Reproduce the items verbatim, starting at the line containing "Image resolution: width=478" and continuing through the line containing "Action: (x=124, y=239)", with both of those lines included.

Stored entries:
—————
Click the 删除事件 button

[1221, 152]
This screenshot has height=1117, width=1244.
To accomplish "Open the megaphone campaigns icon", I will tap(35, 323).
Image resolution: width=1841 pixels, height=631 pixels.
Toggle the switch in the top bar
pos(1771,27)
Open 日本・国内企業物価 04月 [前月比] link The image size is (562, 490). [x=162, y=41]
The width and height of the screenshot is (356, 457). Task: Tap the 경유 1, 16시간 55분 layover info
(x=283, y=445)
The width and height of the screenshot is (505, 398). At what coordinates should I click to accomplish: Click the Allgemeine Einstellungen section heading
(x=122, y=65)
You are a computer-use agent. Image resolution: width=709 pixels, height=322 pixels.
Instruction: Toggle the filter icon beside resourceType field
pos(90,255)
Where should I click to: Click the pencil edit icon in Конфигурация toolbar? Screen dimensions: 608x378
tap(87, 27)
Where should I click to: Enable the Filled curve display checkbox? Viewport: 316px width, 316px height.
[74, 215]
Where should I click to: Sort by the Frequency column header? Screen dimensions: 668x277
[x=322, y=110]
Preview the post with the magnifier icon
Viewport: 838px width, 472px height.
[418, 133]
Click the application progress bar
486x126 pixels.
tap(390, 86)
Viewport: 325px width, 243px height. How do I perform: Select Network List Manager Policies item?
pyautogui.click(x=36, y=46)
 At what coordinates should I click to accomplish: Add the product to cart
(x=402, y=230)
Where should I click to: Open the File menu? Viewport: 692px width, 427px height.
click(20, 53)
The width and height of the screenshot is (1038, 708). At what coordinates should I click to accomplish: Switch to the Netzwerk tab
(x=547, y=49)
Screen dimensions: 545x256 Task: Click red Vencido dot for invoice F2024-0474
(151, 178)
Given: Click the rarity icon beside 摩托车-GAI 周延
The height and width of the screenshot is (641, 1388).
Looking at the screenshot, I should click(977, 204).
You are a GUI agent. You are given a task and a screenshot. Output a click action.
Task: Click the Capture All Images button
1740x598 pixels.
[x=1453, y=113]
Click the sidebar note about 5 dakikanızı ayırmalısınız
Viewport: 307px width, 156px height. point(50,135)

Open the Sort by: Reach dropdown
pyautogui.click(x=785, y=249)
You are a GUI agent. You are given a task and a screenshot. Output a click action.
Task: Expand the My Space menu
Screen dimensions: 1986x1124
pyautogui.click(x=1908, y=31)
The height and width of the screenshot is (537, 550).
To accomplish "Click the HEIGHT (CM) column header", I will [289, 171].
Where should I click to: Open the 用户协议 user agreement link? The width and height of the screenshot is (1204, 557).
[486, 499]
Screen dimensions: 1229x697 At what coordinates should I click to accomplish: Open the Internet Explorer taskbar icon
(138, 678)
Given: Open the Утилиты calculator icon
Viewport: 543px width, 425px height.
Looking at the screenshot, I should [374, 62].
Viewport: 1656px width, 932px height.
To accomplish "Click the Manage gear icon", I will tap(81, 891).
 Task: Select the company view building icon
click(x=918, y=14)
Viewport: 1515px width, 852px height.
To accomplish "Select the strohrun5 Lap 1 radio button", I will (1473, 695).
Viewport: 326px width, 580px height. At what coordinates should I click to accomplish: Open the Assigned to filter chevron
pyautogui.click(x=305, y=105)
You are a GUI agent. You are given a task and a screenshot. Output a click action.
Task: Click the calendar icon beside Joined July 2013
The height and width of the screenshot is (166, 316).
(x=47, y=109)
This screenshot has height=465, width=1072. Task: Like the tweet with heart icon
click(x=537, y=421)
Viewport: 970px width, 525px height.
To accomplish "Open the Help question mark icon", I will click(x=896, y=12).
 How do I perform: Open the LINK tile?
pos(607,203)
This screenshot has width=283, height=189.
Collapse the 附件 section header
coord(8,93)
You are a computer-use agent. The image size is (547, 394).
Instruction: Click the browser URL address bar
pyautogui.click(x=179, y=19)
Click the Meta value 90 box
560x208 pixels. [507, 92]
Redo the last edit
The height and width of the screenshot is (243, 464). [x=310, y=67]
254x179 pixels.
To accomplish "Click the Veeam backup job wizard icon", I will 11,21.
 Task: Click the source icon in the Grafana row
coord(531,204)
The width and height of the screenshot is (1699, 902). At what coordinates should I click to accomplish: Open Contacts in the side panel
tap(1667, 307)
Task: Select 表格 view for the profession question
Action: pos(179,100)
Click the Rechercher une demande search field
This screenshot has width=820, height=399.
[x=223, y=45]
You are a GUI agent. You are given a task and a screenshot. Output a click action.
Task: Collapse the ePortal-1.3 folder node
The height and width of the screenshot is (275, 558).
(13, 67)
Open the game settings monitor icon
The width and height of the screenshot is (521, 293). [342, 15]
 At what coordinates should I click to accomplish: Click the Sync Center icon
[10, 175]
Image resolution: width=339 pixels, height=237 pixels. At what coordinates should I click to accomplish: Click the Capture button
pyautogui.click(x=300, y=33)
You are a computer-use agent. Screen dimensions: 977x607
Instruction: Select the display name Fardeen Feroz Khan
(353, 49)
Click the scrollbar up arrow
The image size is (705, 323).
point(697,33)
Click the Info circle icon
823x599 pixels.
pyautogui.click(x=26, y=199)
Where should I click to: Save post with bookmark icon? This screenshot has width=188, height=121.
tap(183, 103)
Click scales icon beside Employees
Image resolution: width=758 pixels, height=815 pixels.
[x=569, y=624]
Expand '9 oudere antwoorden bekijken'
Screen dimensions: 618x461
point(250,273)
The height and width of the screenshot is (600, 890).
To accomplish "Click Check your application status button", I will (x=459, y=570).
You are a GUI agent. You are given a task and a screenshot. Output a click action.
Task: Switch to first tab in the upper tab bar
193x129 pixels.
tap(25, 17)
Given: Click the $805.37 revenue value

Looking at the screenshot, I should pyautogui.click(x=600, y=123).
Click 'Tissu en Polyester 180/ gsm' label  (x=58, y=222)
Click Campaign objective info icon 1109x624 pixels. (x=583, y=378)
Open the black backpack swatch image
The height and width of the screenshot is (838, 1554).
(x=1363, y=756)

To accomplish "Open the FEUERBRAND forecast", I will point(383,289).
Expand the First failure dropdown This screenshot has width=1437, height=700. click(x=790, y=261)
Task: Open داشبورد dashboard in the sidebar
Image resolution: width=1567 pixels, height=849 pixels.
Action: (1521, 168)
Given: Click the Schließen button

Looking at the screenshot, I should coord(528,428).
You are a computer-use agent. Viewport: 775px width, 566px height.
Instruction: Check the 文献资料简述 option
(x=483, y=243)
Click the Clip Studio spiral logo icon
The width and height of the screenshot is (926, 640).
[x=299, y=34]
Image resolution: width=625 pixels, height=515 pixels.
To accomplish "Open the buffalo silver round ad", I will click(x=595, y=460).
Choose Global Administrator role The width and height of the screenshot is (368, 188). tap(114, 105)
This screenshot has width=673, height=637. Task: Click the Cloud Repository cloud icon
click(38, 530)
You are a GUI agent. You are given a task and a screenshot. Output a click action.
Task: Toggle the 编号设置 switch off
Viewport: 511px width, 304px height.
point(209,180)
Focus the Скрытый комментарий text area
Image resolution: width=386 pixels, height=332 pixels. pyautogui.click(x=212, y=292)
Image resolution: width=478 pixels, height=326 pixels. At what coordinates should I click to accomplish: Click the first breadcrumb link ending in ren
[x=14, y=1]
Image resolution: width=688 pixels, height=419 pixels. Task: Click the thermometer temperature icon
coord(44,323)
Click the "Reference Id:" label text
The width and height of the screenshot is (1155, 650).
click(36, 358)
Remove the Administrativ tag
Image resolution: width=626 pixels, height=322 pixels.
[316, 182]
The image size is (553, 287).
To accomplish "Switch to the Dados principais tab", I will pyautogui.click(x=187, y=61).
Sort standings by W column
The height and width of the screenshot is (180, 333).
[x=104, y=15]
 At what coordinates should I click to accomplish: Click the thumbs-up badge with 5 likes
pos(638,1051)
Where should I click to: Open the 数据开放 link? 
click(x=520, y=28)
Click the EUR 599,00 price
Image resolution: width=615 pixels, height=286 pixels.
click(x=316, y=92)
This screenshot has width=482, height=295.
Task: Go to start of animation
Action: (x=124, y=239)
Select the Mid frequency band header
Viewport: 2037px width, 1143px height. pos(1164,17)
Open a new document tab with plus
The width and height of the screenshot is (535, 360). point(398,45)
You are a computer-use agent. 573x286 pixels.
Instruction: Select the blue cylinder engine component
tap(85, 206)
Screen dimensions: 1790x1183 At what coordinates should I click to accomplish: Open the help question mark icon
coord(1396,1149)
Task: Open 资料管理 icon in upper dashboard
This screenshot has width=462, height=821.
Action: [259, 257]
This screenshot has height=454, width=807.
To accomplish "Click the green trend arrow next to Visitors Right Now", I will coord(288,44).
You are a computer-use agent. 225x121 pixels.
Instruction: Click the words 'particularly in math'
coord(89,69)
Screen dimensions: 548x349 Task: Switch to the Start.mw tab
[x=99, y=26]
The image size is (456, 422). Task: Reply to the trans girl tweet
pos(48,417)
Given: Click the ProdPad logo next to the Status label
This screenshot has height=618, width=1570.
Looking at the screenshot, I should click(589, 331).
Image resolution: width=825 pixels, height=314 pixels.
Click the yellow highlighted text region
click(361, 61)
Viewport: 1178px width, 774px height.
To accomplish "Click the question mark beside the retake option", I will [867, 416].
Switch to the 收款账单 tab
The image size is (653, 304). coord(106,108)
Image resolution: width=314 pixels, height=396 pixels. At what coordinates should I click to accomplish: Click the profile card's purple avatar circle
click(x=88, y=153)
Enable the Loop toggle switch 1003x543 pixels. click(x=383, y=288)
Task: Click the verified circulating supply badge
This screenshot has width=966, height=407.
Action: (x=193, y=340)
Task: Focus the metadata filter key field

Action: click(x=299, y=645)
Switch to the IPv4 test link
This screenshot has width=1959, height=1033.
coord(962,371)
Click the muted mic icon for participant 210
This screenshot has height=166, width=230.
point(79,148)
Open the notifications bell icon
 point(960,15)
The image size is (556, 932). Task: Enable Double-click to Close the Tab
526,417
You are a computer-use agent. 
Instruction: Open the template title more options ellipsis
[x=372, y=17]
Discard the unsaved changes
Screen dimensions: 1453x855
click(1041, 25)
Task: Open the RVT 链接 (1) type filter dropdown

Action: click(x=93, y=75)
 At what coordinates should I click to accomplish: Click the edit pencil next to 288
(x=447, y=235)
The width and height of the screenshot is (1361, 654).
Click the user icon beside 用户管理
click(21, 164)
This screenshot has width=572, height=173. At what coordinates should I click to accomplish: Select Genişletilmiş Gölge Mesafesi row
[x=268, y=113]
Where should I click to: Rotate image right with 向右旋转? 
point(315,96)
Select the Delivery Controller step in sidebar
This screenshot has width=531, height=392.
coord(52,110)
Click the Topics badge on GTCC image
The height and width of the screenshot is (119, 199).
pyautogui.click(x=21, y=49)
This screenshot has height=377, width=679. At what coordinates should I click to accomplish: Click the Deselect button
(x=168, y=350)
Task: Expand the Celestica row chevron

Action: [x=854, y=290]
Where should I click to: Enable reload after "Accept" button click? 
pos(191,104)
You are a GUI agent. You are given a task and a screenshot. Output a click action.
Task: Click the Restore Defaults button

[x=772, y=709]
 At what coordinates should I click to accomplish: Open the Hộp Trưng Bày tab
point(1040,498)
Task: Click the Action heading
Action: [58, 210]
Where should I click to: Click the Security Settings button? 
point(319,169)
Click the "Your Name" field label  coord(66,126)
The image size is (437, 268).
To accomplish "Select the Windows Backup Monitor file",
—————
◆ CORRECT OUTPUT:
Image resolution: width=478 pixels, height=326 pixels. At what coordinates should I click to accomplish: Click the first breadcrumb link ending in ren
[x=14, y=1]
Image resolution: width=688 pixels, height=419 pixels. Task: Click the thermometer temperature icon
coord(44,323)
Click the "Reference Id:" label text
The width and height of the screenshot is (1155, 650).
click(36, 358)
Remove the Administrativ tag
Image resolution: width=626 pixels, height=322 pixels.
[316, 182]
The image size is (553, 287).
To accomplish "Switch to the Dados principais tab", I will pyautogui.click(x=187, y=61).
Sort standings by W column
The height and width of the screenshot is (180, 333).
[x=104, y=15]
 At what coordinates should I click to accomplish: Click the thumbs-up badge with 5 likes
pos(638,1051)
Where should I click to: Open the 数据开放 link? 
click(x=520, y=28)
Click the EUR 599,00 price
Image resolution: width=615 pixels, height=286 pixels.
click(x=316, y=92)
This screenshot has width=482, height=295.
Task: Go to start of animation
Action: (x=124, y=239)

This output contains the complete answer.